Motoi dropped out of college when his father died and played in the industrial leagues for Shinozaki Soko. He signed with the Nishitetsu Lions after a tryout and hit .225/.284/.315 for them in 1967 as a 20-year-old. He progressed to a .235/.307/.352 line in 1968 with 12 homers and 21 steals in 30 tries. He made his first All-Star appearance and his 26 sacrifice hits that year led the Pacific League.

The next season, he increased his production from 13 doubles to 34 and batted .295/.361/.441 while leading the PL in two-baggers. He was 8th in the league in average as well. In 1970, the 23-year-old Motoi hit .254/.353/.453 with 21 home runs, a mark he would not reach again during his career. That year was a turbulent one for Nishitetsu, as the Black Mist Scandal came to light and several players were banned for life.

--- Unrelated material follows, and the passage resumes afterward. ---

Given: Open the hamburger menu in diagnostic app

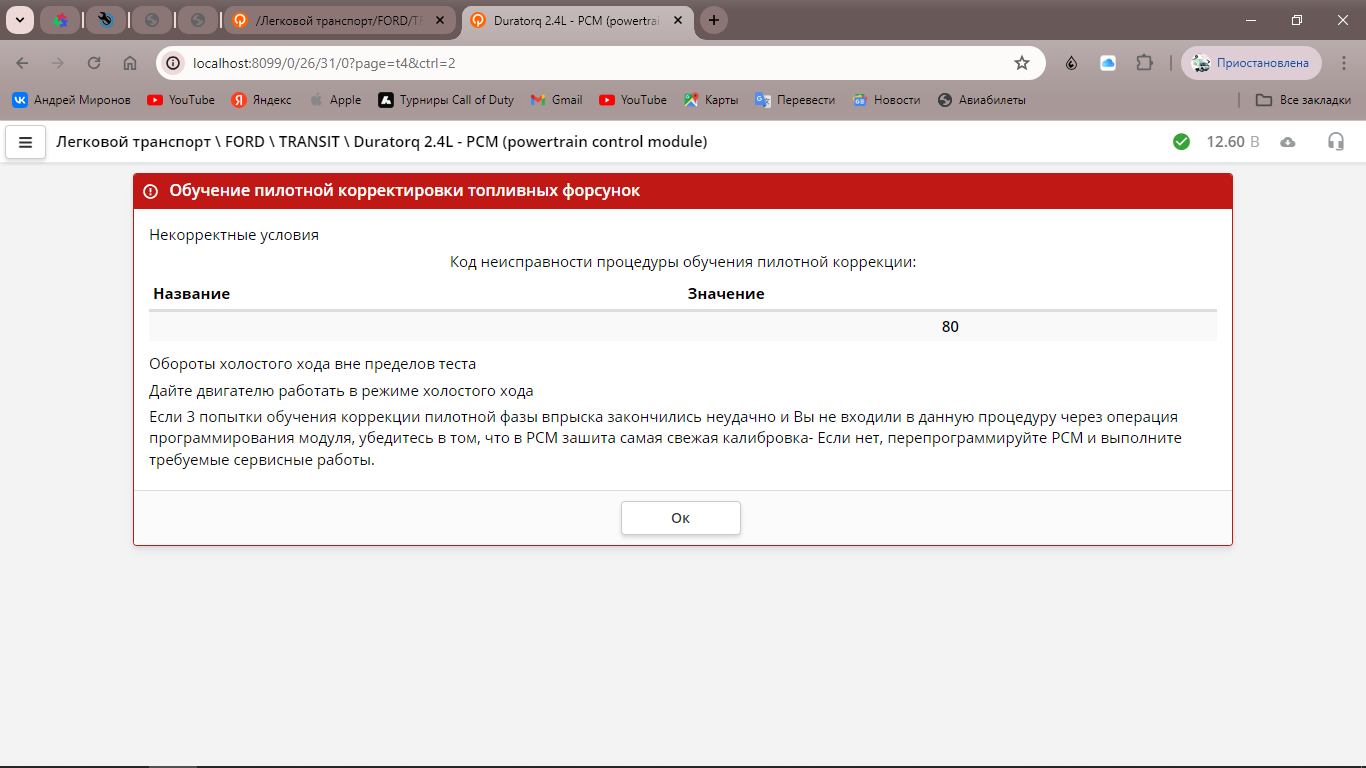Looking at the screenshot, I should pyautogui.click(x=26, y=142).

Motoi had to testify on his involvement and got a "severe warning", the lightest penalty of the group. In '71, Mitsuo had a .276/.353/.411 line and swiped 21 in 26 attempts. He made his second All-Star team.

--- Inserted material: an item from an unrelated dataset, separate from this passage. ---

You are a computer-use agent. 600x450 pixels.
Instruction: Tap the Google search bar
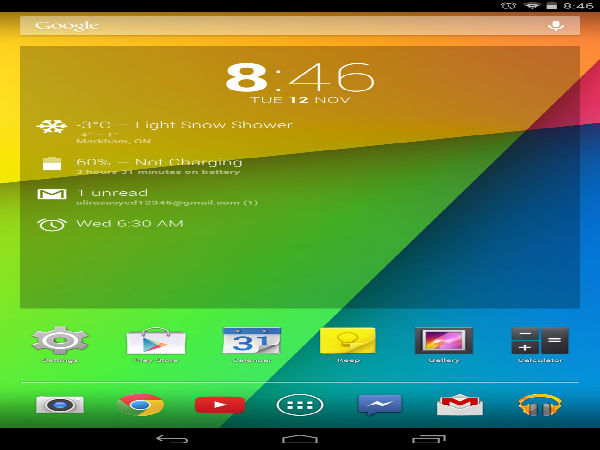pyautogui.click(x=280, y=25)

Motoi produced at a .301/.393/.484 line in 1972, one of his best seasons. He had his only 20-20 year, smacking 20 homers and stealing 25 bases in 35 tries. He was sixth in the league in average. He led the PL with 70 walks that season to complete the all-around offensive performance. Motoi made his first Best Nine and his third All-Star team.

In '73, Mitsuo batted .292/.388/.487 with 18 HR and was an All-Star yet again. The infielder slipped in 1974, with a .243/.326/.366 year, one of his worst. Motoi rebounded in 1975 with a .282/.349/.362 line, though he only hit seven home runs. His 27 sacrifice hits led the league.

In 1976, he only played 72 games, hit five home runs and hit .235/.331/.319. He had another comeback year in 1977, hitting .263/.350/.396. Despite drawing only 57 walks, he still led the Pacific League that year. He stole 22, but was caught 16 times, leading the league. At age 30, he made his 5th All-Star team and first in four years.

The 1978 campaign continued his revival as he batted .304/.369/.427, albeit in a part-time role.

1979-1984: With the Whales[edit]

In '79, Motoi hit .295/.389/.485, stole 16 in 19 tries and hit 15 homers in a blast from the past season as he joined the Taiyo Whales in a trade for Takashi Nemoto and Tatsuo Uzawa. On May 9, he hit four doubles in a game, tying a Nippon Pro Baseball record.

The veteran made his second Best Nine and sixth All-Star in 1980. For the year, he hit .314/.393/.467 with a career-high 70 RBI. He tied Hirokazu Kato for fourth in the Central League in batting average. He had now made Best Nine and All-Star teams in both major leagues in Japan. He only went 2 for 28 in his All-Star games (15 All-Star games in his six All-Star seasons). He won his lone Diamond Glove Award that year.

Motoi hit just one home and stole only four bases in 1981. He batted .237/.306/.287, his last bad year, had the worst slugging percentage of his career and the second-worst OBP.

In 1982, Mitsuo rebounded yet again, with 18 home runs and a .269/.339/.470 line at age 35. He became a bench player for his final two years, but remained productive with a .307/.369/.395 average in 114 AB in |1983 and .345/.383/.448 in 87 AB in 1984.

Career stats[edit]

Motoi batted .273/.352/.412 for his career, with 217 steals in 325 tries and 189 home runs in 1,914 games.

Post-playing career[edit]

After retiring as a player, Mitsuo coached for Taiyo and the Nippon Ham Fighters. He then worked as a baseball commentator for RKB and later for Kanagawa TV.